Let $G$ be a real Lie group with identity $e$. Let $x_0\in G$ and $U\subset G$ be a submanifold containing $x_0$. Consider the map $$\varphi:G\times U\rightarrow G,\quad \varphi(g,u):=gug^{-1}.$$
We identify the Lie algebra $\mathfrak{g}$ of $G$ as the set of left invariant vector fields on $G$, so that isomorphic to the tangent space $T_eG$ at $e$. For each $g\in G$, denote by $l_g$ the left translation map $l_g:G\rightarrow G$, $l_g(x)=gx$; then for any $x\in G$, we identify $\mathfrak{g}$ with $T_xG$ via the isomorphism $dl_x|_e:T_eG\rightarrow T_xG$. Now for $x_0\in U$, we could identify $T_{x_0}U$ as a subspace of $T_{x_0}G$, thus a subspace $\mathfrak{u}$ of the Lie algebra $\mathfrak{g}$.

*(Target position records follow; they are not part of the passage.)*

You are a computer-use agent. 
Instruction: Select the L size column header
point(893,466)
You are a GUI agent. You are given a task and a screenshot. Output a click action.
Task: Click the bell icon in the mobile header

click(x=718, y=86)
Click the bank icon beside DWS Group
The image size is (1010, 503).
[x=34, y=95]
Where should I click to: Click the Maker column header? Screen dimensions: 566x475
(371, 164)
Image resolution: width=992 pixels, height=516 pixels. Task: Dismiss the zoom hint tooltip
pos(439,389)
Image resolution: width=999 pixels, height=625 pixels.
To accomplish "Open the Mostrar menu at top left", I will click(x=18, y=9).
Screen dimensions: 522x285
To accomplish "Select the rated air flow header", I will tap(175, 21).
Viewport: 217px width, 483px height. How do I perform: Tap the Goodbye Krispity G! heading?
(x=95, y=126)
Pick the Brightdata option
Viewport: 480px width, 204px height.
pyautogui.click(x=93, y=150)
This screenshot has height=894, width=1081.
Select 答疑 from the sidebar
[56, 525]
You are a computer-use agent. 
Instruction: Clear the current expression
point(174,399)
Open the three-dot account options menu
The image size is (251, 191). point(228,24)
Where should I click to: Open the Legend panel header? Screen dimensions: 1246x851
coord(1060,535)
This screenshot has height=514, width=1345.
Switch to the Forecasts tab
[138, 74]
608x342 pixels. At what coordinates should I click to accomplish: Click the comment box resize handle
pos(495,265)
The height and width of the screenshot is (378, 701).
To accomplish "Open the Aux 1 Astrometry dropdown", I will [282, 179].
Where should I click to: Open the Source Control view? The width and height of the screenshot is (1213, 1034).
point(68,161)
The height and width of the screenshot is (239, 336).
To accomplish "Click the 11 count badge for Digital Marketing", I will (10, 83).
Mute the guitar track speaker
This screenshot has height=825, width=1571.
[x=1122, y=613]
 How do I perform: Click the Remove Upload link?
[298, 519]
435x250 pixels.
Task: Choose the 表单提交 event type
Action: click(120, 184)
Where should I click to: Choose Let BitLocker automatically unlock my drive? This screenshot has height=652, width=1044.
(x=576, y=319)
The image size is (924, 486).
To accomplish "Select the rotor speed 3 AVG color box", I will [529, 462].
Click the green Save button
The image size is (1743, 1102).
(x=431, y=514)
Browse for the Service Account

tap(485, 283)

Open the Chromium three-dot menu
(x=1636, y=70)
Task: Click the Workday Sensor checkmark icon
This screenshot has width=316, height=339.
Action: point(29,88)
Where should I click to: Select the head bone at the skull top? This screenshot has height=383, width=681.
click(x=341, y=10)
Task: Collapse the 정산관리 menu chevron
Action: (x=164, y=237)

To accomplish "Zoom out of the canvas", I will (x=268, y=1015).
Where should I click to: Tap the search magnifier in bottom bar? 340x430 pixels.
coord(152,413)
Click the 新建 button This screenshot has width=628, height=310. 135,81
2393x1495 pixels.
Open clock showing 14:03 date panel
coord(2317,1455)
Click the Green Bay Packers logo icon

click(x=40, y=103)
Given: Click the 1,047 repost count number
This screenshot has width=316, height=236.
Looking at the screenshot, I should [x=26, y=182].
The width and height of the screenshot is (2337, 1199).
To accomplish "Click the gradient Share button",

Now the question is: I want to compute the tangent map of $\varphi$ at $(g_0,x_0)$, namely $$d\varphi|_{(g_0,x_0)}:\mathfrak{g}\times \mathfrak{u}\rightarrow \mathfrak{g}.$$ I can guess that the correct answer should be $$d\varphi|_{(g_0,x_0)}: (X,Y)\mapsto {\rm Ad}(g_0)\left[ ({\rm Ad}(x_0)^{-1}-1)X+Y\right],$$ where ${\rm Ad}$ means the adjoint action of the Lie group on the corresponding Lie algebra. I think that I need this "$({\rm Ad}(x_0)^{-1}-1)$" to explain the "translation". But I don't know how to write down a precise proof. Can anyone help me to formalize a precise proof?